November 3rd, 2009 by Le Curieaux InnovateurHello, everybody,
I’m Chris Z., a GW freshman. Starting tonight, I’ll be toiling in order to make at least one blog posting per week–my posts may all-in-all be multifarious in nature, with no specific interconnection amongst them.
So, tonight is of course election night. In just twenty-one minutes, the polls will be closing across the Potomac in the Commonwealth of Virginia, where voters all day have been casting their ballots in one of this year’s most influential and foreshadowing political races.

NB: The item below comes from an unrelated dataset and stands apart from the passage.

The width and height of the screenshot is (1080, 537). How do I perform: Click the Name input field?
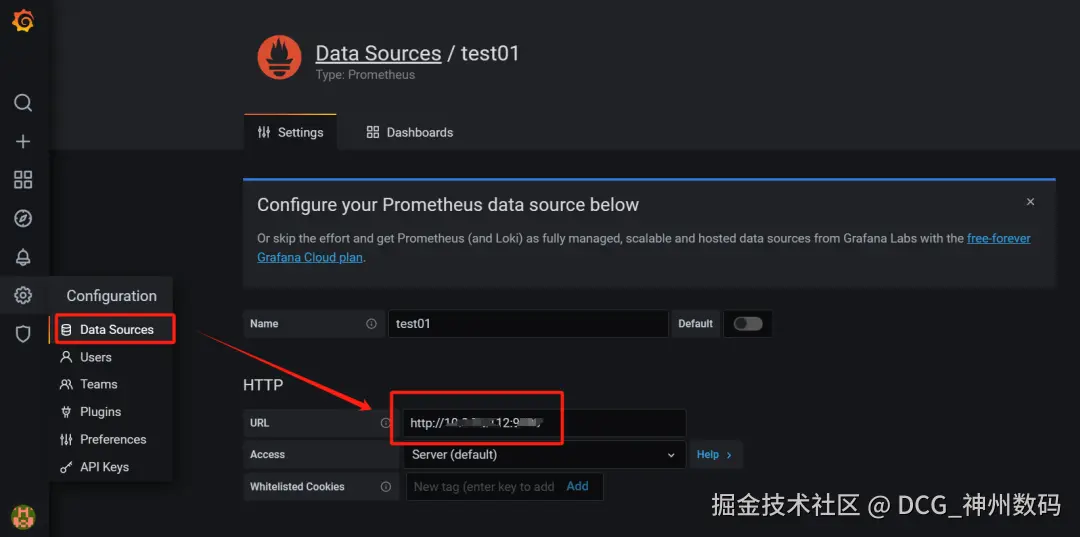[527, 324]
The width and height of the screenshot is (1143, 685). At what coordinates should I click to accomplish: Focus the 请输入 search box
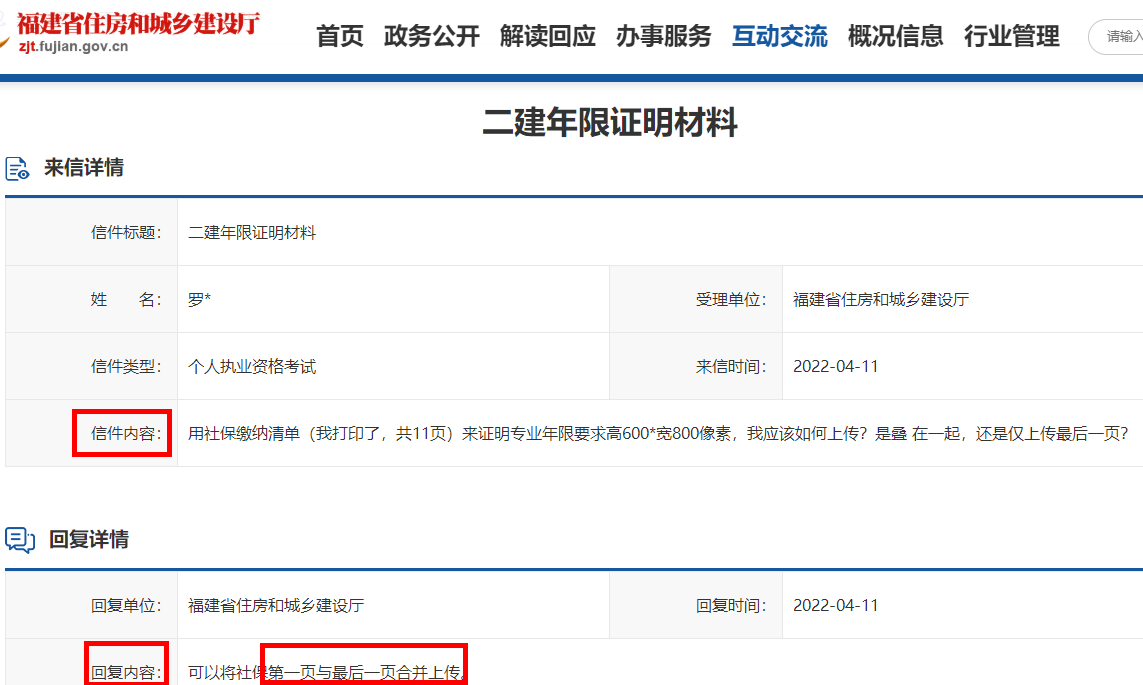point(1120,37)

Let’s make some quick analyses based upon data and the factors that may serve as indications of tonight’s results:
Despite:
1. Explosive population growth in Northern Virginia that–with such an educated, affluent, and politically liberal to moderate populace–has favored Democratic candidates, particularly in Arlington, Alexandria, and Fairfax County’s inner suburbs;
2. President Obama’s public support of Deed’s gubernatorial candidacy in Virginia;
3. President Obama’s recent visits to Virginia’s Virginia Beach/Hampton Roads area, Virginia’s swing area in last year’s election;
4. Bob McDonnell’s contentious graduate school thesis paper that highlighted the incompatibility of working women and a productive world, which marginalized suburban Washingtonian women from his campaign,
and
5. Virginia’s trending towards the Democrats in all recent statewide elections, particularly because of the explosive growth of NOVA,
McDonnell has consistently (in fact, has always, in terms of the trendline) polled ahead of Deeds according to Pollster’s posted statistics.
According to Nate Silver at http://www.fivethirtyeight.com/, McDonnell has a 98% chance of winning.
With only 21 1 (less than!) minute until Virginia’s poll stations close, I’m predicting that Deeds will lose and McDonnell will emerge as the race’s victor.